Das wird schwer. Die Verantwortung dafür, den Friedensprozess weiter fortzusetzen, liegt jetzt ganz aufseiten der Regierung. Santos muss verhindern, dass Uribe und seine Anhänger Nachverhandlungen mit unannehmbaren Bedingungen erzwingen und so den Prozess zum endgültigen Scheitern bringen.

Gerade hat der Wahlkampfleiter der Neinkampagne in einem Interview zugegeben, wie sehr Lügen und das Schüren von Ängsten Teil der Kampagne waren und zum Erfolg geführt haben. Prompt streitet sich das Uribe-Lager intern bis aufs Messer über diese Indiskretion, während einige prominente Figuren auf Regierungsseite die Äußerungen zum Anlass nehmen, die Ergebnisse des Referendums anzuzweifeln und zu überlegen, es noch einmal abhalten zu lassen. Auch das dürfte wenig vertrauensbildend wirken.

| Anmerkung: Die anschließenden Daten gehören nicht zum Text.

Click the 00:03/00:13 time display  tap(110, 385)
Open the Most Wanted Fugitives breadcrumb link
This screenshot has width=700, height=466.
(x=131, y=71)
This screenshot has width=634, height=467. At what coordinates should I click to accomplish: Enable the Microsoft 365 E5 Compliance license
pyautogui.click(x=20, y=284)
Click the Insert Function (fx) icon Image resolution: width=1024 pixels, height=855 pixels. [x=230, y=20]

Die Farc-Guerilla ihrerseits, die seit dem Referendum stets ihren Willen betont hat, nicht erneut zu den Waffen zu greifen, gratulierte Santos ebenfalls. Der einzige Preis, den sie wollten, sei ein gerechter Frieden, schrieb die Führung auf Twitter. Die ersten Vorschläge aber, die von der Uribe-Seite in den nationalen Dialog eingebracht wurden, kann die Guerilla kaum akzeptieren, bauen sie doch auf eine einseitige Schwächung der Farc.

Man will, heißt es darin, allen einfachen Guerilleros Amnestie anbieten, wenn sie ihre Waffen abgeben – aber nicht, wie im Abkommen vereinbart, im Rahmen des von der UNO überwachten Demobilisierungsprozesses, sondern individuell gegenüber der Armee. Das ist nicht verhandelter Frieden, sondern Kapitulation.

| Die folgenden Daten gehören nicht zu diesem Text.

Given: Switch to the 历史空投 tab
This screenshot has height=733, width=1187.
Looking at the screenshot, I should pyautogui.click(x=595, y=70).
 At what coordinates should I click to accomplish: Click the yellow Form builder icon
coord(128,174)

Dahinter steht sehr offensichtlich die Idee, die ohnehin militärisch geschwächte Farc zu spalten – und gegen versprengte Reste dann eben doch einfach militärisch vorzugehen.

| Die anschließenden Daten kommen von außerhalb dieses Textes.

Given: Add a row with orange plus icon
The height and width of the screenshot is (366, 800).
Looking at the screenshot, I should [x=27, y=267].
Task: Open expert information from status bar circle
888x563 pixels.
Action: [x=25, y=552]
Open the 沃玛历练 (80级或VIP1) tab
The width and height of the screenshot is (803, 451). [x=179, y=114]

Der Nobelpreis bestärkt Präsident Santos darin, sein ganzes Gewicht weiterhin in den Prozess zu stecken. Das heißt erst einmal kurzfristig: Er wird alles dafür tun, dass, wenn er am 10. Dezember in Oslo den Nobelpreis entgegennehmen will, in Kolumbien noch immer die Waffen schweigen. Bislang ist der Waffenstillstand nur bis zum 31. Oktober verlängert.